III. The Philistines. And, 1. Their sin is much the same with that of the Edomites: They have dealt by revenge with the people of Israel, and have taken vengeance with a despiteful heart, not to disturb them only, but to destroy them, for the old hatred (v. 15), the old grudge they bore them, or (as the margin reads it) with perpetual hatred, a hatred that began long since and which they resolved to continue. The anger was implacable: they dealt by revenge, traded in the acts of malice; it was their constant practice, and their heart, their spiteful heart, was upon it. 2. Their punishment likewise is much the same, v. 16. Those that were for destroying God’s people shall themselves be cut off and destroyed; and (v. 17) those that were for avenging themselves shall find that God will execute great vengeance upon them.
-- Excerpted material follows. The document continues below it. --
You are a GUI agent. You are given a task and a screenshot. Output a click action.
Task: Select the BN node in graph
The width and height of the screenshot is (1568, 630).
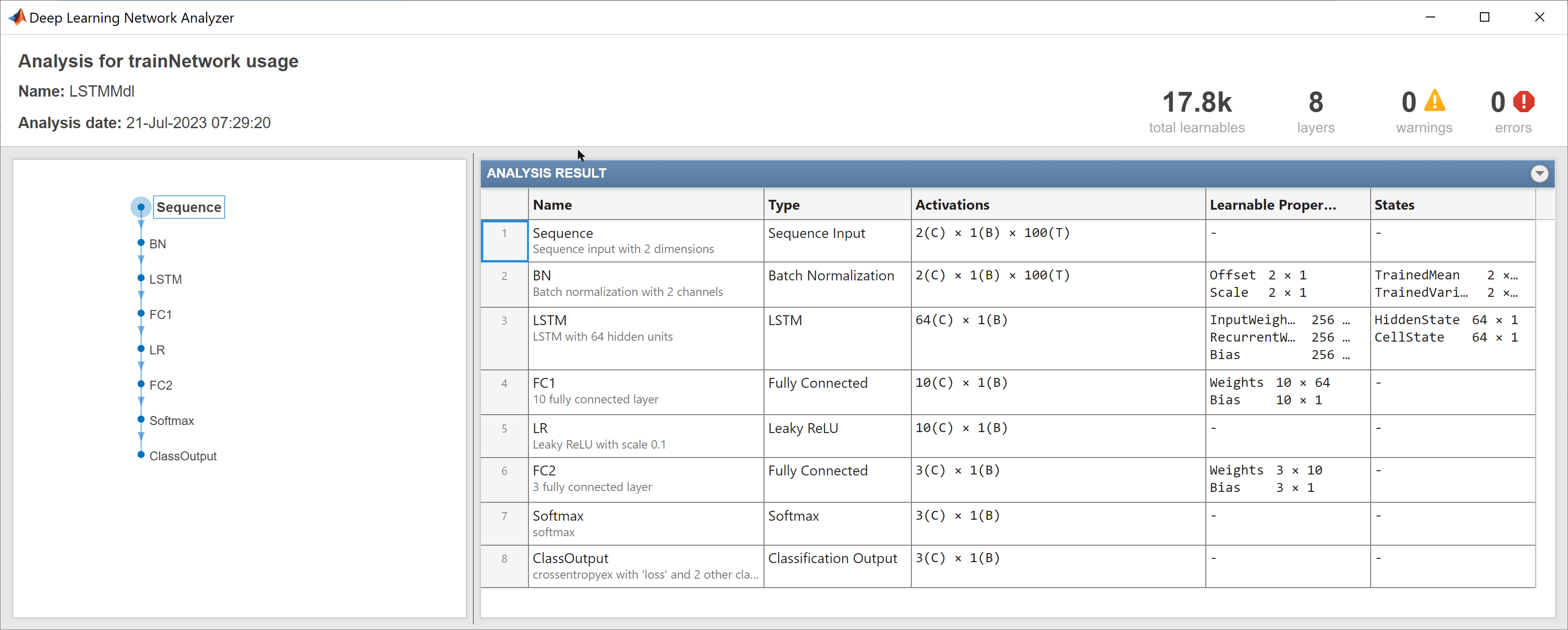(x=157, y=244)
This was fulfilled when that country was wasted by the Chaldean army, not long after the destruction of Jerusalem, which is foretold, Jer. 47. It was strange that these nations, which bordered upon the land of Israel, were not alarmed by the success of the Chaldean army, and made to tremble in the apprehension of their own danger; when their neighbour’s house was on fire it was time to look to their own; but their impiety and malice made them forget their politics, till God by his judgments convinced them that the cup was going round, and they were the less safe for being secure.